Top of DATASET RECORDS

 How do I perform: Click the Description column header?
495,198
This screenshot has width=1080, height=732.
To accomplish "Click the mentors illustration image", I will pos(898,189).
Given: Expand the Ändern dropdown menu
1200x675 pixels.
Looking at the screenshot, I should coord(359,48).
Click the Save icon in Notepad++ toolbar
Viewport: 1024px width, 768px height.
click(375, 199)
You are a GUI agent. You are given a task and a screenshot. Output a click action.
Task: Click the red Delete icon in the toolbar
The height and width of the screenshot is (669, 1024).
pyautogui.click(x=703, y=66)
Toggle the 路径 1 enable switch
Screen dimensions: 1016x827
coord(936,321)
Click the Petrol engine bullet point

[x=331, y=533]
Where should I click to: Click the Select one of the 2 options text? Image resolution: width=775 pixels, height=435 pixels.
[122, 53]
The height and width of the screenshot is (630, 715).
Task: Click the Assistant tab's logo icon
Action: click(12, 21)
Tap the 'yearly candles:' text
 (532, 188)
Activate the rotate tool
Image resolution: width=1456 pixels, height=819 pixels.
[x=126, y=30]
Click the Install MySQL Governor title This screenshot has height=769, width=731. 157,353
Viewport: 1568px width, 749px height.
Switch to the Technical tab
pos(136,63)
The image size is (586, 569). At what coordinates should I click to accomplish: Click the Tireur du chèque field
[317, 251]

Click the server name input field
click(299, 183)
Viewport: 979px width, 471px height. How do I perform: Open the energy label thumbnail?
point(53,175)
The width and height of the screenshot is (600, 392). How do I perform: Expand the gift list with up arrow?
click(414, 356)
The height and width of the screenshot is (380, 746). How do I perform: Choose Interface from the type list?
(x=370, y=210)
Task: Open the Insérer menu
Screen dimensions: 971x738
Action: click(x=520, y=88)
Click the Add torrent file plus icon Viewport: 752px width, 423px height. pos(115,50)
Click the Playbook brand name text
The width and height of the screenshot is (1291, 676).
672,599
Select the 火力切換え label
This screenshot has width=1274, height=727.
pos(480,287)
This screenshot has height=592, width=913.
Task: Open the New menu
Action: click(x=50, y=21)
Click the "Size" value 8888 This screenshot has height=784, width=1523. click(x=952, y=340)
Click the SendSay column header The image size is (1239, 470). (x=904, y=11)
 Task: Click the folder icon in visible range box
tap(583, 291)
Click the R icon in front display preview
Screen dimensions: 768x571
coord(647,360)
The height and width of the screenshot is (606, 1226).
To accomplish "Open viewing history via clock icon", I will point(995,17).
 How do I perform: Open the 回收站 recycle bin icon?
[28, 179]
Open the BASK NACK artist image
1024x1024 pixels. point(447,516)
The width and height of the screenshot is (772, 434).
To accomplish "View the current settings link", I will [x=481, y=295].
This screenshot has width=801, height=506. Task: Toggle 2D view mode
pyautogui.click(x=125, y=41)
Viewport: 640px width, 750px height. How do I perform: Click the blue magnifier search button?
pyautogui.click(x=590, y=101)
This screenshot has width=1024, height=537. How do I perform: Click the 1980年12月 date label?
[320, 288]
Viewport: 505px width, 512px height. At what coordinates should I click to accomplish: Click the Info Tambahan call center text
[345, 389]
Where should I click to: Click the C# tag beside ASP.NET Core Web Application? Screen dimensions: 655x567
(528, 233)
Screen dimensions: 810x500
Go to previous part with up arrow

Bottom of DATASET RECORDS

REQUIRED WORK
Set down the data above once more so that nothing differs from the original.

OUTPUT BELOW
 How do I perform: Click the Description column header?
495,198
This screenshot has width=1080, height=732.
To accomplish "Click the mentors illustration image", I will pos(898,189).
Given: Expand the Ändern dropdown menu
1200x675 pixels.
Looking at the screenshot, I should coord(359,48).
Click the Save icon in Notepad++ toolbar
Viewport: 1024px width, 768px height.
click(375, 199)
You are a GUI agent. You are given a task and a screenshot. Output a click action.
Task: Click the red Delete icon in the toolbar
The height and width of the screenshot is (669, 1024).
pyautogui.click(x=703, y=66)
Toggle the 路径 1 enable switch
Screen dimensions: 1016x827
coord(936,321)
Click the Petrol engine bullet point

[x=331, y=533]
Where should I click to: Click the Select one of the 2 options text? Image resolution: width=775 pixels, height=435 pixels.
[122, 53]
The height and width of the screenshot is (630, 715).
Task: Click the Assistant tab's logo icon
Action: click(12, 21)
Tap the 'yearly candles:' text
 (532, 188)
Activate the rotate tool
Image resolution: width=1456 pixels, height=819 pixels.
[x=126, y=30]
Click the Install MySQL Governor title This screenshot has height=769, width=731. 157,353
Viewport: 1568px width, 749px height.
Switch to the Technical tab
pos(136,63)
The image size is (586, 569). At what coordinates should I click to accomplish: Click the Tireur du chèque field
[317, 251]

Click the server name input field
click(299, 183)
Viewport: 979px width, 471px height. How do I perform: Open the energy label thumbnail?
point(53,175)
The width and height of the screenshot is (600, 392). How do I perform: Expand the gift list with up arrow?
click(414, 356)
The height and width of the screenshot is (380, 746). How do I perform: Choose Interface from the type list?
(x=370, y=210)
Task: Open the Insérer menu
Screen dimensions: 971x738
Action: click(x=520, y=88)
Click the Add torrent file plus icon Viewport: 752px width, 423px height. pos(115,50)
Click the Playbook brand name text
The width and height of the screenshot is (1291, 676).
672,599
Select the 火力切換え label
This screenshot has width=1274, height=727.
pos(480,287)
This screenshot has height=592, width=913.
Task: Open the New menu
Action: click(x=50, y=21)
Click the "Size" value 8888 This screenshot has height=784, width=1523. click(x=952, y=340)
Click the SendSay column header The image size is (1239, 470). (x=904, y=11)
 Task: Click the folder icon in visible range box
tap(583, 291)
Click the R icon in front display preview
Screen dimensions: 768x571
coord(647,360)
The height and width of the screenshot is (606, 1226).
To accomplish "Open viewing history via clock icon", I will point(995,17).
 How do I perform: Open the 回收站 recycle bin icon?
[28, 179]
Open the BASK NACK artist image
1024x1024 pixels. point(447,516)
The width and height of the screenshot is (772, 434).
To accomplish "View the current settings link", I will [x=481, y=295].
This screenshot has width=801, height=506. Task: Toggle 2D view mode
pyautogui.click(x=125, y=41)
Viewport: 640px width, 750px height. How do I perform: Click the blue magnifier search button?
pyautogui.click(x=590, y=101)
This screenshot has width=1024, height=537. How do I perform: Click the 1980年12月 date label?
[320, 288]
Viewport: 505px width, 512px height. At what coordinates should I click to accomplish: Click the Info Tambahan call center text
[345, 389]
Where should I click to: Click the C# tag beside ASP.NET Core Web Application? Screen dimensions: 655x567
(528, 233)
Screen dimensions: 810x500
Go to previous part with up arrow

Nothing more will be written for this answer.